Task details
Retype exactly the lines below, starting with the line that contains "Where should I" and ending with the last line; leave out any pictures.

Records from a dataset

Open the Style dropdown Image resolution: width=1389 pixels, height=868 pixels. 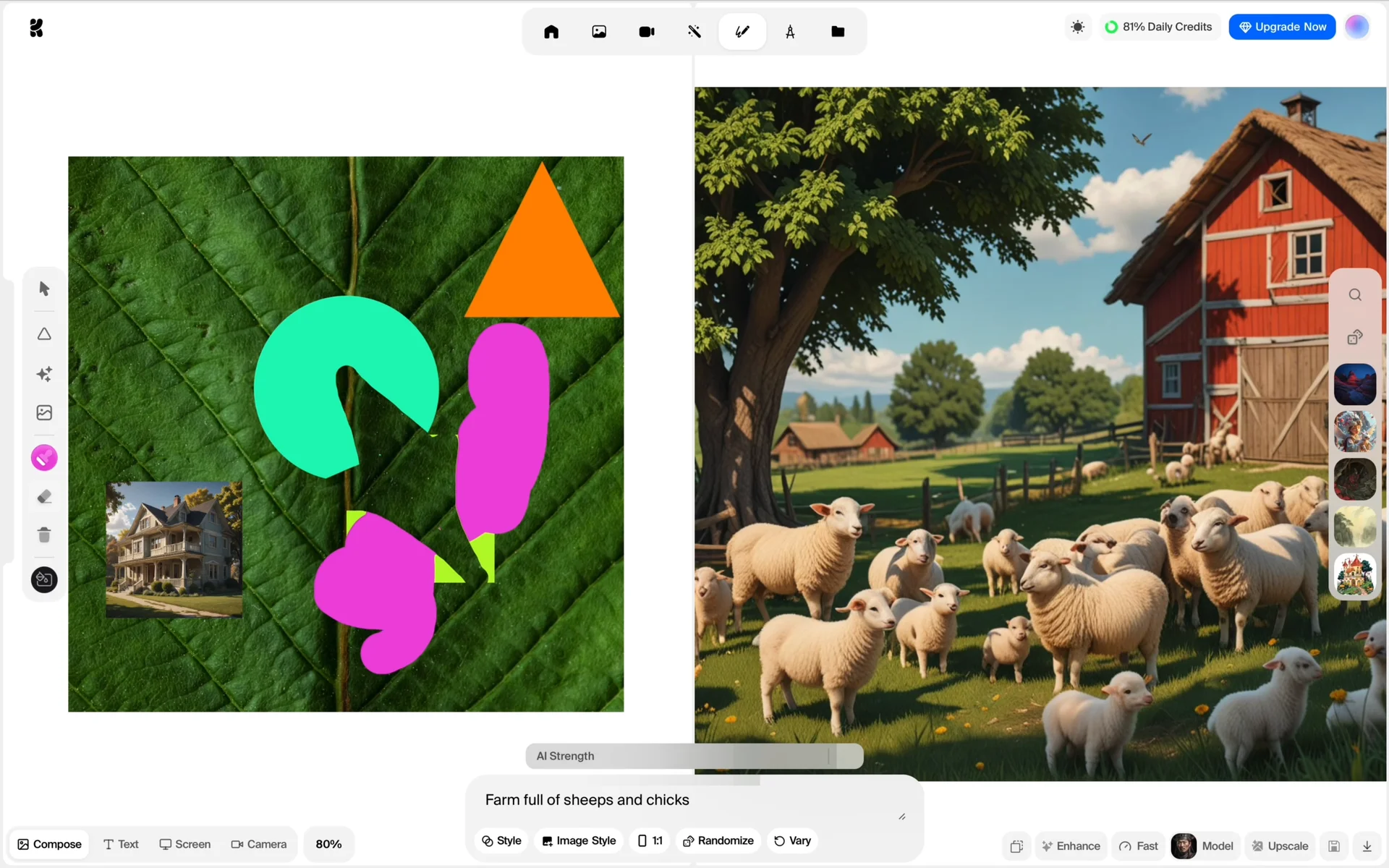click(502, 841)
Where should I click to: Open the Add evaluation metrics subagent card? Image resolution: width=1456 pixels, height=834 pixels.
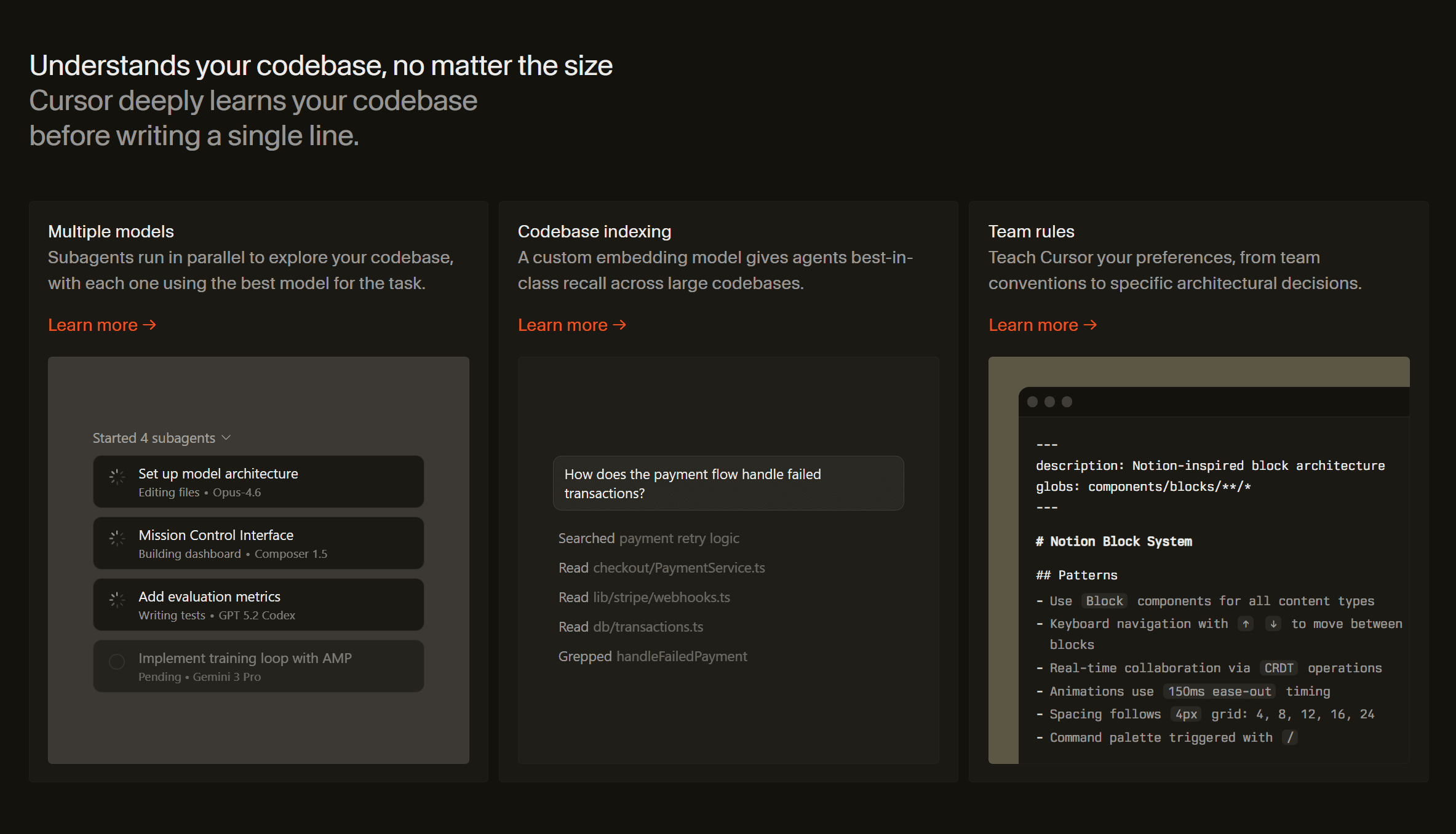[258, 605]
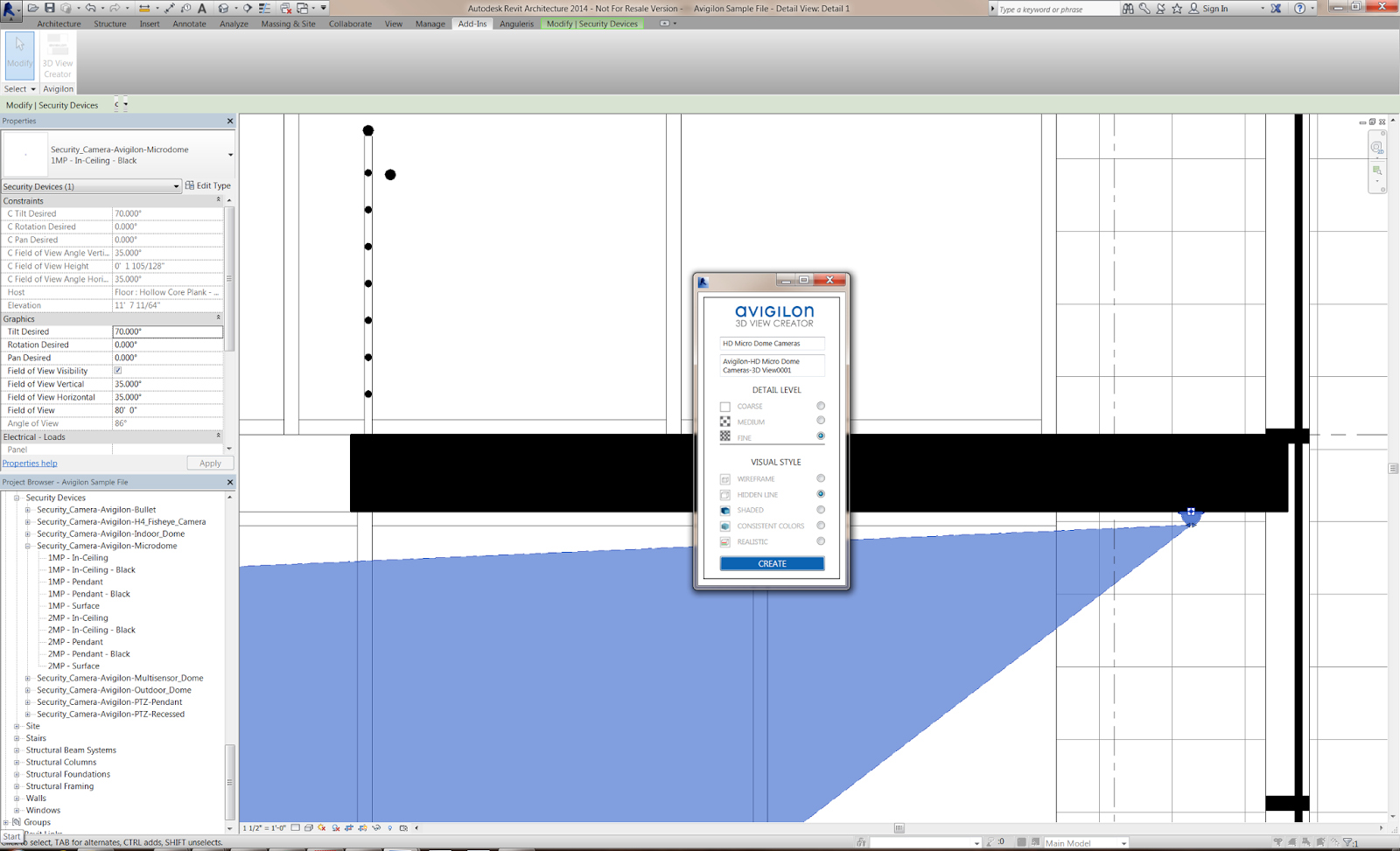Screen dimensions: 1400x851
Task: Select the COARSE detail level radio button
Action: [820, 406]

Expected answer
Where should I click to: Open the Add evaluation metrics subagent card? Image resolution: width=1456 pixels, height=834 pixels.
[258, 605]
Screen dimensions: 1400x851
Task: Select the COARSE detail level radio button
Action: [820, 406]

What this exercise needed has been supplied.